### ASSIGNED TASK
Exactly the lines below from the line with "Given: Zoom out the time range" through the line with "Instruction: Trash order # 492558" must make up the answer, both ends included and pictures left out.

### RECORDS FOR THIS EXERCISE
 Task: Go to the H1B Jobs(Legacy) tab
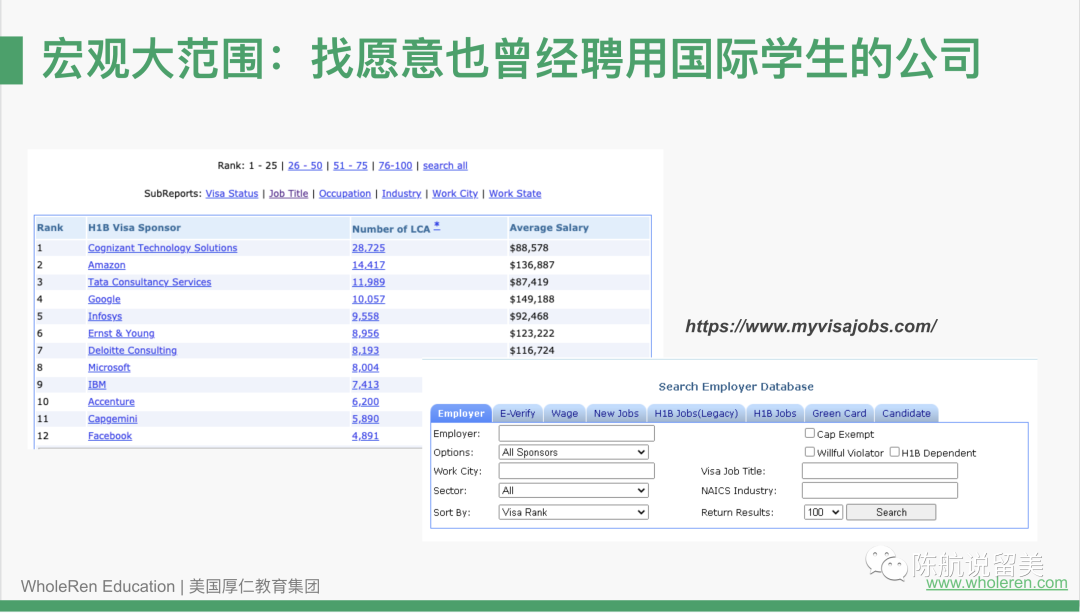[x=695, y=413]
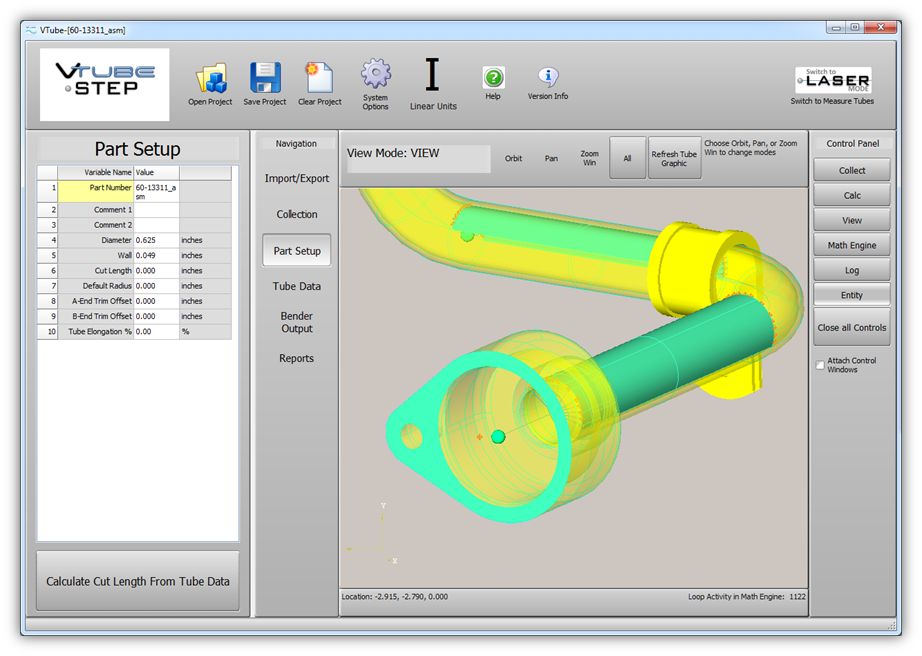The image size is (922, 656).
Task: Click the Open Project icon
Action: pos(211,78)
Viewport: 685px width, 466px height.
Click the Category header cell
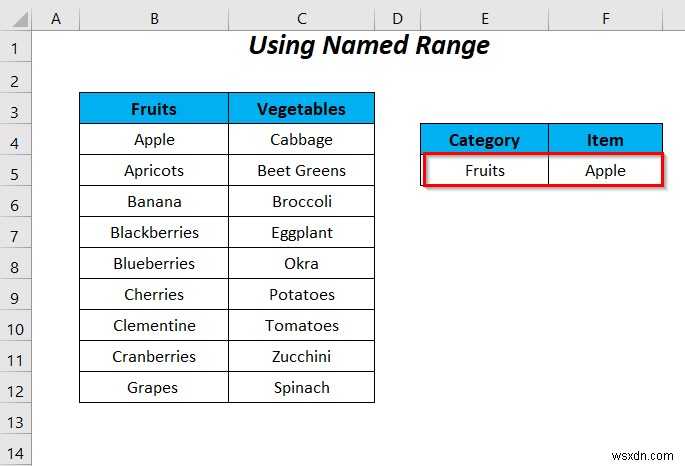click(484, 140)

--

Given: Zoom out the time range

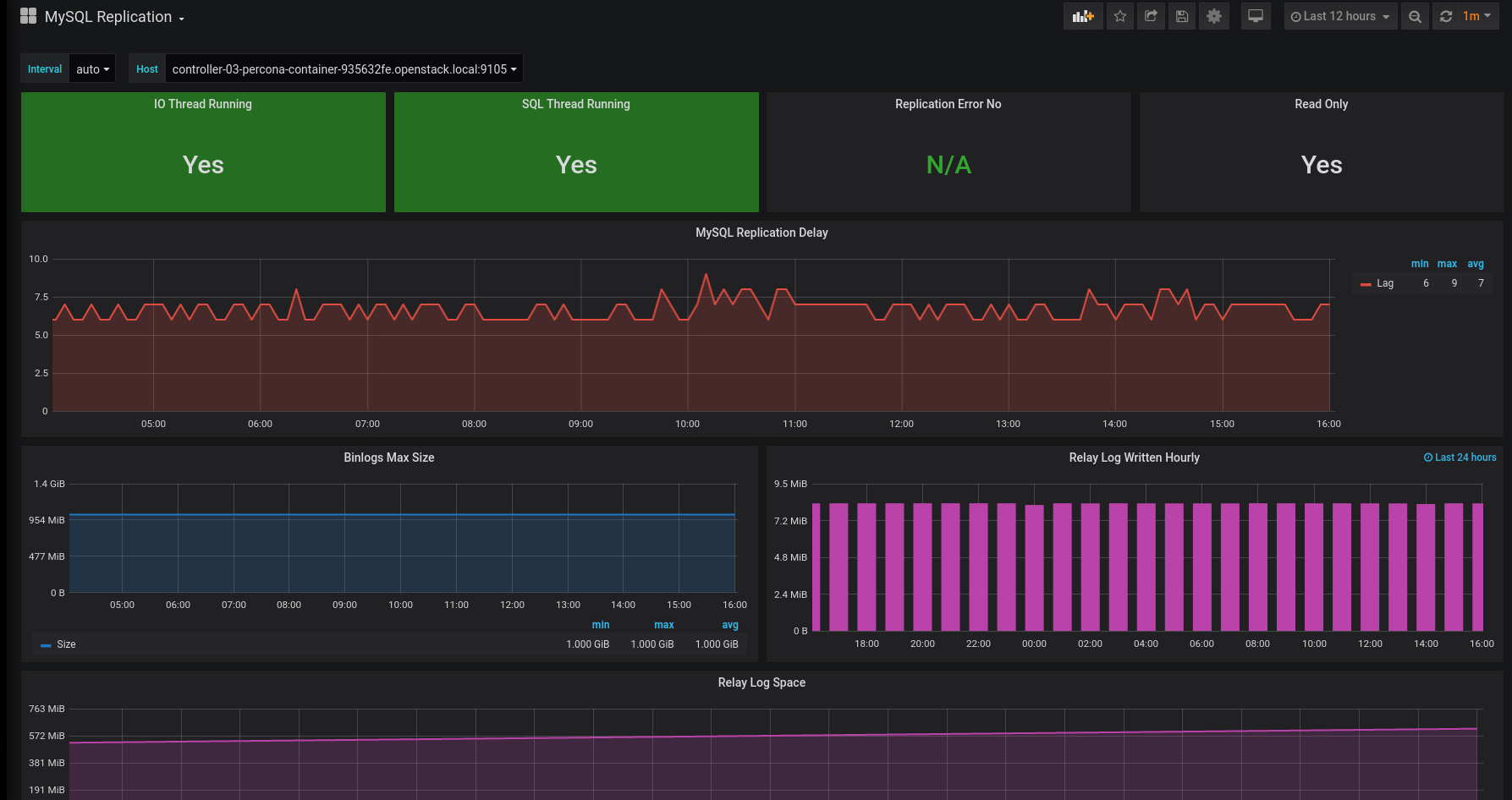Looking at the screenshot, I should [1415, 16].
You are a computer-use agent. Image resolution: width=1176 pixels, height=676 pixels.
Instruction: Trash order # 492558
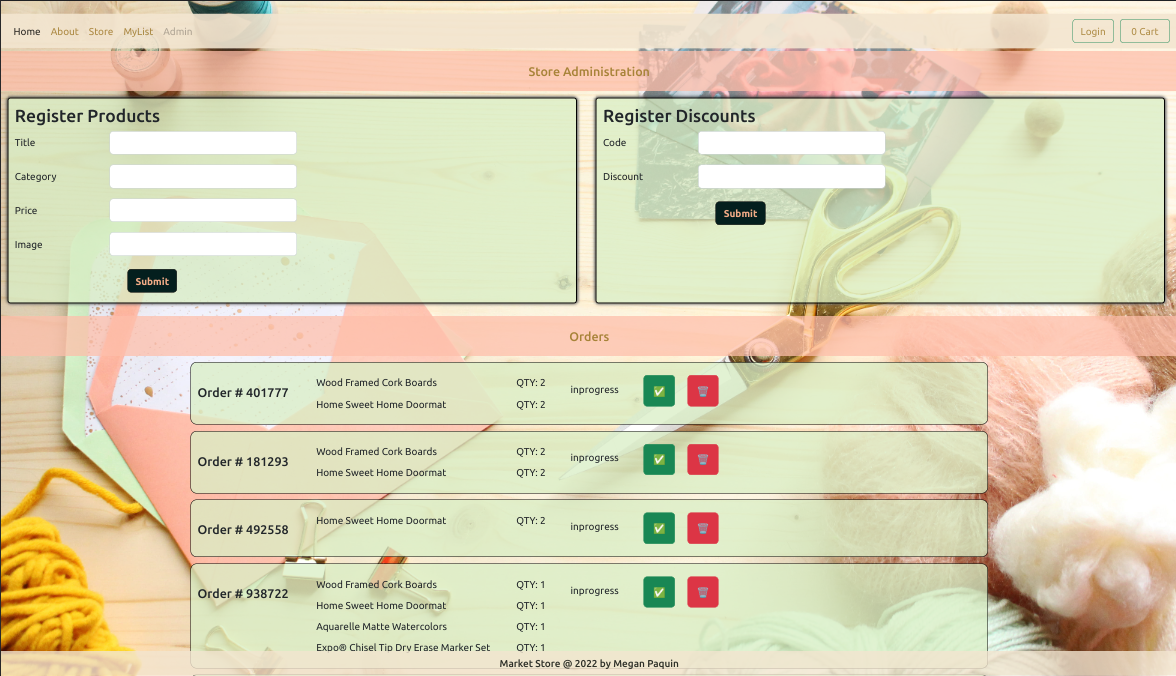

### TASK RESULT
Given: Zoom out the time range

Looking at the screenshot, I should [1415, 16].
You are a computer-use agent. Image resolution: width=1176 pixels, height=676 pixels.
Instruction: Trash order # 492558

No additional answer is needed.